[INFORMATION GIVEN — start]

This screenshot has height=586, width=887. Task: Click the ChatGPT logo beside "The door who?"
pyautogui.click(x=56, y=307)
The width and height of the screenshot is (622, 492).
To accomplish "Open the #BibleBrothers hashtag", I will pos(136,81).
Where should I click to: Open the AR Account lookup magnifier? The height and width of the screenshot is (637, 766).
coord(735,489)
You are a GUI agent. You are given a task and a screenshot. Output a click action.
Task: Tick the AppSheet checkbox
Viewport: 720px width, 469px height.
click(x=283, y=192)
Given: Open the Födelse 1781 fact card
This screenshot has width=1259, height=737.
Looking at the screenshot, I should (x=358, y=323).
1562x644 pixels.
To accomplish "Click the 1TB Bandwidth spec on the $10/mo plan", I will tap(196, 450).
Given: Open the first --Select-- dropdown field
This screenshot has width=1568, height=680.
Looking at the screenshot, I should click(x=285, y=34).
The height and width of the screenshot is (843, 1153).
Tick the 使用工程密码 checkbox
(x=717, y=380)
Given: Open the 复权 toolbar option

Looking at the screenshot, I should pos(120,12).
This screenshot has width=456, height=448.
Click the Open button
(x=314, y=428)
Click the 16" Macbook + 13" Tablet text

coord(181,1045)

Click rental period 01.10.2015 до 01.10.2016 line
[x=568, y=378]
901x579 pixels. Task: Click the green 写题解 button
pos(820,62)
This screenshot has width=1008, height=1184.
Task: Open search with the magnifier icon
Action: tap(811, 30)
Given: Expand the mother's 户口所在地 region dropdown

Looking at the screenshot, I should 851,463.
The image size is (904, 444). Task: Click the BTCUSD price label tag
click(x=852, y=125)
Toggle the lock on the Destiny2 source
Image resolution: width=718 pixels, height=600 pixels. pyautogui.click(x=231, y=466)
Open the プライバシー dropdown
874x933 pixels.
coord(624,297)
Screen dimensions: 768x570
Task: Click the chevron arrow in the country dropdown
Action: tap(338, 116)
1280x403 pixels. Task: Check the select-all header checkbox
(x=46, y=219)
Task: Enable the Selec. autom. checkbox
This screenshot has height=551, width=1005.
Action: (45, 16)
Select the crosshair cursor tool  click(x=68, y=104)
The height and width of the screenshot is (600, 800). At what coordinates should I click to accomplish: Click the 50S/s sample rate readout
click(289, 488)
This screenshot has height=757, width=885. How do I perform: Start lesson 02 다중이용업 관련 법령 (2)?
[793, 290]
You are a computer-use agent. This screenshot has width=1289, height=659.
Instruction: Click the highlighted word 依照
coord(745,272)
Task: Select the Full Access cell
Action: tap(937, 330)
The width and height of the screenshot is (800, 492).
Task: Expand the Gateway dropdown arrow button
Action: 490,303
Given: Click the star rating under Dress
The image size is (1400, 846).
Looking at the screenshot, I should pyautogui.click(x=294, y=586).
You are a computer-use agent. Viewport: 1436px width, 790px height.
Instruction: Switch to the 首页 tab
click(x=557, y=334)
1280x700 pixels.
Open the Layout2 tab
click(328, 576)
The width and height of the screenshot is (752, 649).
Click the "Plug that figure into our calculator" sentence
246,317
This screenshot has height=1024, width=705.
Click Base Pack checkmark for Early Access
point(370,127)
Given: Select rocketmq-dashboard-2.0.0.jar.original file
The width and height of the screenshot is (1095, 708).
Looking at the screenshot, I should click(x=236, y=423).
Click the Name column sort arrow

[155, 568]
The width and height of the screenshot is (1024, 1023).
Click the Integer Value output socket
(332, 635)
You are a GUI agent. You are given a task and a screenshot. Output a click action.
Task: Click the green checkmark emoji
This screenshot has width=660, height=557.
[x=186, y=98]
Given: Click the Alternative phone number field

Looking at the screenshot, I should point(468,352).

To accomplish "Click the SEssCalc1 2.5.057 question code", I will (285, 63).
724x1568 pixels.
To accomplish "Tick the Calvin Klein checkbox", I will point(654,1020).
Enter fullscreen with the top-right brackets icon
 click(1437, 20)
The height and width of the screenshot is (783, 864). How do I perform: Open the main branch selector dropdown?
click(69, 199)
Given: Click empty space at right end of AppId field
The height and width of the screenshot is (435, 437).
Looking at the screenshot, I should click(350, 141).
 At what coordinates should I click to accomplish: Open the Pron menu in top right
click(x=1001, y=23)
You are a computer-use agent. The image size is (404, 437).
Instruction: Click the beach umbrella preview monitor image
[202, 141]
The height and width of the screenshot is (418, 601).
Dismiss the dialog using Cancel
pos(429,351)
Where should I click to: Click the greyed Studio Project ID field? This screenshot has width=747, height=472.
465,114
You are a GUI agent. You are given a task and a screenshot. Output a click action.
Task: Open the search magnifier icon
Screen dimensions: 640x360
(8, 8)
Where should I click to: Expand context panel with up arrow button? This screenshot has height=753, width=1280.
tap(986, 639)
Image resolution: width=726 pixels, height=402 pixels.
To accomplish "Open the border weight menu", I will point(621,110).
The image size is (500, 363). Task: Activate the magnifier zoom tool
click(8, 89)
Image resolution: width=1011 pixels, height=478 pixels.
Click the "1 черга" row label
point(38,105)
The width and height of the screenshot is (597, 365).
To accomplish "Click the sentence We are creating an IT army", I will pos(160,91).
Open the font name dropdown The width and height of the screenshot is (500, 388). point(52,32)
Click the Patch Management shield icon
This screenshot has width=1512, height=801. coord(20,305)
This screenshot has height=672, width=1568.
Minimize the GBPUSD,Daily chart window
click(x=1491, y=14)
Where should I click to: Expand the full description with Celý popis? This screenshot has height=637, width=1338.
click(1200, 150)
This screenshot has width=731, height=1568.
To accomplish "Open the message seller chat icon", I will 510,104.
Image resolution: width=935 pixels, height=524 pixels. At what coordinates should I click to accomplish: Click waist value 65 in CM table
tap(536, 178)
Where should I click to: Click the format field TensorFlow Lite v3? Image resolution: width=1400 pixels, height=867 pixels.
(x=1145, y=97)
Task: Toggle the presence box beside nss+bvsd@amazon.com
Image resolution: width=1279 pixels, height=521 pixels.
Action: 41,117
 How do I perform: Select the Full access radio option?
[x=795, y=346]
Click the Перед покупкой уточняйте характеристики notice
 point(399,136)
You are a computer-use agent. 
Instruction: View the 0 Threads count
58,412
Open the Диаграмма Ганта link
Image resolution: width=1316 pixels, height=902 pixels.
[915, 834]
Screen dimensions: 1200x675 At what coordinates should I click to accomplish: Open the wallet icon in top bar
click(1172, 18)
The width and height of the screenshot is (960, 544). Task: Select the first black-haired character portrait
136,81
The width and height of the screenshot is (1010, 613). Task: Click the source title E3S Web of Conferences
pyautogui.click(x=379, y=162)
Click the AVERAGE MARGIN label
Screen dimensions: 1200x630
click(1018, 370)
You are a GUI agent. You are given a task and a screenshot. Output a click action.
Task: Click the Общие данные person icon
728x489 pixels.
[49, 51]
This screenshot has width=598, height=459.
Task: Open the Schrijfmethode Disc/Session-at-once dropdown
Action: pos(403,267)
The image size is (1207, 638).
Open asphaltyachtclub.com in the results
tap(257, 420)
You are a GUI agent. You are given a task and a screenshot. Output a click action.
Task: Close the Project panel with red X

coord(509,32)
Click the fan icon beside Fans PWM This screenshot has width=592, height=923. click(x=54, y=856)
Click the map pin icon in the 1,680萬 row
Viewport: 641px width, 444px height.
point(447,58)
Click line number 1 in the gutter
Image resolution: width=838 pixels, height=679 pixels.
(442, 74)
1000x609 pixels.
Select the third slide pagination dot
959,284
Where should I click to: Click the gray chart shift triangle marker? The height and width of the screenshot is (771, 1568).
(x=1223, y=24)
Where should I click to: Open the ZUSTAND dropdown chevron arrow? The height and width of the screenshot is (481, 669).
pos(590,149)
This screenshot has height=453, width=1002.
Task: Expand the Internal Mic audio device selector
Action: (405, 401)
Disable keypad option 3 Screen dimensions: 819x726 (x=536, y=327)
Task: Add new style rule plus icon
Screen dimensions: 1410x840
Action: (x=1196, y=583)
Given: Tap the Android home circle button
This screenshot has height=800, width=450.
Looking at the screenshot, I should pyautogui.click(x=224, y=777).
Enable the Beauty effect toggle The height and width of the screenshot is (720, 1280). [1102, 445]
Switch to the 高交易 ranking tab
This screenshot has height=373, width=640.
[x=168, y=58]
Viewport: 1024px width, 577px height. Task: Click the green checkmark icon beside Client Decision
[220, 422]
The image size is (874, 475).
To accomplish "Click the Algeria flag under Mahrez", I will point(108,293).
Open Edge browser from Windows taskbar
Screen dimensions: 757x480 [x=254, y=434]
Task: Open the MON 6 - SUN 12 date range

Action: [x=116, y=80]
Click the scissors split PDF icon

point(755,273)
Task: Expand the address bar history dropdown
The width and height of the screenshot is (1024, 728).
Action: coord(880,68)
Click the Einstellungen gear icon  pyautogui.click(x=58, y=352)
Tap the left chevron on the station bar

[INFORMATION GIVEN — finish]

• _ACTIVITY_
From the records above, copy every line that includes the word "computer".

• _THE COMPLETED TASK_
You are a computer-use agent. This screenshot has width=1289, height=659.
You are a computer-use agent. Viewport: 1436px width, 790px height.
You are a computer-use agent. The image size is (404, 437).
You are a computer-use agent. 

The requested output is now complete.